Start of Exercise text

Dalit suicides: The brewing question of custodial ‘harassment’
While the Kerala police is basking in the glory of arresting a well-known actor in connection with the conspiracy and sexual assault case, the same Kerala police is at the receiving end of scathing criticism for the alleged custodial torture of a Dalit youth last week which resulted in the young man killing himself the next day. Vinayakan, 19, was taken into custody by the Pavaratty police on Monday and was released on the same day. He was found hanging at his house at Engandiyoor on Tuesday.
Though in India there are stringent laws like the Scheduled Castes and Tribes (Prevention of Atrocities) Act, 1989, atrocities against Dalits including those by the police itself is taking place at an alarming rate. In a similar incident that took place in December 2016, a Dalit woman was found dead in Kozhikode after she was taken into custody late night by the police at Kuttiyadi, Kozhikode. Athira, 19, an X-ray technician at a private hospital in Kozhikode was taken into custody late night and it was informed that she was brutally harassed by the police though there was no criminal charges registered against her.
The girl was taken into custody while she was learning to ride scooter along with a friend. The scooter was borrowed from one of her colleagues whose husband was charged in a political case. It was informed at that time that the police also tried to implicate Athira and her friend in that case. Athira was released later and she allegedly killed herself by consuming poison soon after she reached back to the hospital.
Vinayakan was working at a beauty parlour and when the police took him into custody he was speaking with his girlfriend over his mobile phone. His friend Sarath was also with him. Vinayakan and Sarath were allegedly beaten brutally by the police and were interrogated in connection with gold chain robbery incidents which have been occurring in the area. The police is said to have taken the duo into custody as they did not have necessary papers for their motorbike. Two civil police officers, Sreejith and Sajan, have been suspended in connection with the case.
Meanwhile, the two incidents of alleged suicides soon after the victims were released from police custody raises some important questions ranging from what must have made the police to take the victims into custody, why did the police try to implicate the victims with other charges which they might not have any clue and what sort of harassment they had to face while they were under custody. The police probe into Athira’s suicide case is learnt to have reached nowhere.
The public outcry in these cases also seems to be far behind the normal level. Since the pressure from the public is relatively at a lower level, there are chances for the interrogation to adopt a slow pace. Though the preamble of SCST Act itself says about the provisions of special courts to deal with atrocities against the members of this group, almost all such cases are seen to be losing importance two-three weeks after it happens. There are four special courts in Kerala to deal with cases under SCST (POA) Act and very rarely cases reach for trial in these courts as most of the victims are from socially and economically backward conditions. It has been observed that most of the time, the cases are being settled even before they reach the courts.
The postmortem examination report of Vinayakan which was published last day affirms the possibility of brutal custodial torture. The police have been consistently declining the allegations of custodial torture while the postmortem report says the other way. The postmortem has confirmed that there were five suspicious injuries on the body.
Besides, the three identical scars on the forehead, severe injuries on the abdomen and injury above the right nipple also torch light to the possibility of custodial brutality.

End of Exercise text
Start of Information

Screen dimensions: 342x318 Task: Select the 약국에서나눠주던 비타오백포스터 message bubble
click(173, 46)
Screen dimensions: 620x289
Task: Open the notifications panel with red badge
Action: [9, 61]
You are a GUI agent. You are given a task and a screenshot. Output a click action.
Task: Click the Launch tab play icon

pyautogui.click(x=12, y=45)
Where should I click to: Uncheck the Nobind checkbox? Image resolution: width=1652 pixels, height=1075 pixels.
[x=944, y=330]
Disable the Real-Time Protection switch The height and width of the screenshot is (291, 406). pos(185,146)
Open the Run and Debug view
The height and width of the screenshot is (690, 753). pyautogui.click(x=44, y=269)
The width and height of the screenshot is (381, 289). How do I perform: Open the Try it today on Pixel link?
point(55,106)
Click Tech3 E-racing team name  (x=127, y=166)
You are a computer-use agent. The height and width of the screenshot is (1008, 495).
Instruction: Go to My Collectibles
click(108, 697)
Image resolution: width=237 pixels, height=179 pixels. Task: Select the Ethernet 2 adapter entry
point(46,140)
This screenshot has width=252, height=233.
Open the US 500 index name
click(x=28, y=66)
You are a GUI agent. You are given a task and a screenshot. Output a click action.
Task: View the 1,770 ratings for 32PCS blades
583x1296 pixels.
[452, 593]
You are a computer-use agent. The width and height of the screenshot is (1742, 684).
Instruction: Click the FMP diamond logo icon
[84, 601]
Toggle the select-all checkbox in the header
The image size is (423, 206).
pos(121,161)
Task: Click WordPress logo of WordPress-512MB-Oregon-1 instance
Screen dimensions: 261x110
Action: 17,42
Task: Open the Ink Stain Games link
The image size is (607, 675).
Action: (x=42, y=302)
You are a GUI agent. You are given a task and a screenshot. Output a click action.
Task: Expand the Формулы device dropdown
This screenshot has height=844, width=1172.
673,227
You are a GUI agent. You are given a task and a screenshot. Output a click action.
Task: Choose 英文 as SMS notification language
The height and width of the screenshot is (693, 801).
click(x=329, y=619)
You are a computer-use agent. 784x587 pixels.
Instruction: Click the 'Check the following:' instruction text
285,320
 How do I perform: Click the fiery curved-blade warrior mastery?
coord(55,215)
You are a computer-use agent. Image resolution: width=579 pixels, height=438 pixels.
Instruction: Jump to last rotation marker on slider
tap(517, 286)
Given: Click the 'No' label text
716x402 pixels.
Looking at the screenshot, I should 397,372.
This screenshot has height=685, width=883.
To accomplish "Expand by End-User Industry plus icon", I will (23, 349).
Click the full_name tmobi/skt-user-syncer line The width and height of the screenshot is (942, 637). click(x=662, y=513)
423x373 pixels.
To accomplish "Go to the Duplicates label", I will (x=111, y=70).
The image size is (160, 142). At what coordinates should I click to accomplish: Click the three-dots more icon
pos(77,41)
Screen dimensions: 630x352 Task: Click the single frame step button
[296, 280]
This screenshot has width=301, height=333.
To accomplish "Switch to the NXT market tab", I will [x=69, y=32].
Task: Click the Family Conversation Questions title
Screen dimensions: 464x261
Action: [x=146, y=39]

End of Information

**Tasks to complete**
**A)** Using the article on Dalit suicides, decide whether each statement agrees with it: (i) Vinayakan was let go on the day the police took him into custody; (ii) Athira worked as a nurse at a private hospital in Kozhikode; (iii) Kerala has four special courts for cases under the SCST (POA) Act. For each, answer yes or no and quote the words of the article that decide it.
**B)** Copy out the passage of the article on Dalit suicides starting at "The girl was" and ending at "to the hospital.".

**Solutions per task**
**A)**
(i) Yes: "was released on the same day."
(ii) No: "an X-ray technician at a private hospital in Kozhikode"
(iii) Yes: "There are four special courts in Kerala to deal with cases under SCST (POA) Act"

**B)**
The girl was taken into custody while she was learning to ride scooter along with a friend. The scooter was borrowed from one of her colleagues whose husband was charged in a political case. It was informed at that time that the police also tried to implicate Athira and her friend in that case. Athira was released later and she allegedly killed herself by consuming poison soon after she reached back to the hospital.